Your answer should be each line of the entries that contains the word "arrow", copied in full.
(Beginning of INPUT)
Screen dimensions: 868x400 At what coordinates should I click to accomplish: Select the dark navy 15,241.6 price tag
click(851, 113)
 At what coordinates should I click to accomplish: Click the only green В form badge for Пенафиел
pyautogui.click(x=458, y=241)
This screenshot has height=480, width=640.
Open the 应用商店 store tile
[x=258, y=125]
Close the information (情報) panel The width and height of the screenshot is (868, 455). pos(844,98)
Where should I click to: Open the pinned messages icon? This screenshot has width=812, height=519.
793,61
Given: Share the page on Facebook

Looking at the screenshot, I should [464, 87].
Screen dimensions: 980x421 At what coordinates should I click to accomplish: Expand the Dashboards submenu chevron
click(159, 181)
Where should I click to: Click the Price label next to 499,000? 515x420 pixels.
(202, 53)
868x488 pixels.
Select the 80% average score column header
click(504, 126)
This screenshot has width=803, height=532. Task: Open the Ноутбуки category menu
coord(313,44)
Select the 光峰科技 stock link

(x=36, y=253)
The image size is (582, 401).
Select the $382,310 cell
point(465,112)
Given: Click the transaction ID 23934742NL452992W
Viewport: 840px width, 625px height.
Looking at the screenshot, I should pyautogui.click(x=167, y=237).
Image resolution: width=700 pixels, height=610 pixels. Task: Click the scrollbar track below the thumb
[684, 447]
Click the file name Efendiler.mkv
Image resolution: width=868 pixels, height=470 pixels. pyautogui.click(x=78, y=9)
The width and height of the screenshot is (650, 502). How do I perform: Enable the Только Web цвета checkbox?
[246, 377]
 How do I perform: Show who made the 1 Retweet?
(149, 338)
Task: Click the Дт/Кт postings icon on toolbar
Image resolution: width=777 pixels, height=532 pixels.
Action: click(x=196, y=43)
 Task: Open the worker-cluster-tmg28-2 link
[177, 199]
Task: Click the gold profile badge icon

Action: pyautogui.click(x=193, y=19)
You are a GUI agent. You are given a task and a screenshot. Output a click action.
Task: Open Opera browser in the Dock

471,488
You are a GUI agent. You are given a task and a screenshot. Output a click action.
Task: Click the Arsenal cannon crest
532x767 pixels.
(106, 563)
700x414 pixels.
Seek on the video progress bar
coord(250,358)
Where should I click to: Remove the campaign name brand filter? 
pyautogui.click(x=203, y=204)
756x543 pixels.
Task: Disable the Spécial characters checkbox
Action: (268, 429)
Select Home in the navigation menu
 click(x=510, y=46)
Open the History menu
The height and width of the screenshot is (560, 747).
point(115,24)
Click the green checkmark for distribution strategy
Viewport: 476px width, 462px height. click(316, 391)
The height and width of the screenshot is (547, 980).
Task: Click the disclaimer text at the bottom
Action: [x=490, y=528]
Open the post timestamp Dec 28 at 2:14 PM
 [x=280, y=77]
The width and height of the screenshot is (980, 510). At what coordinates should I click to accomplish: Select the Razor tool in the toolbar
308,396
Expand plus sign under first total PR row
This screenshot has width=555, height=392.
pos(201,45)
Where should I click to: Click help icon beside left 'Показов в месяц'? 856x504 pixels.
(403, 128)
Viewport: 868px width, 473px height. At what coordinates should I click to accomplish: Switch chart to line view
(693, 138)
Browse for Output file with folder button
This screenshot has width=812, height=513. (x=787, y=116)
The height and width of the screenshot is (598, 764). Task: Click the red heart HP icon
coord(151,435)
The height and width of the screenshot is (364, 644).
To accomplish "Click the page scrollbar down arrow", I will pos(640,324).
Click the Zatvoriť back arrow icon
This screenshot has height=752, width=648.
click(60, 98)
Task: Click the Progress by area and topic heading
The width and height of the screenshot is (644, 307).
(End of INPUT)
# [EXERCISE SOLUTION]
To accomplish "Click the page scrollbar down arrow", I will pos(640,324).
Click the Zatvoriť back arrow icon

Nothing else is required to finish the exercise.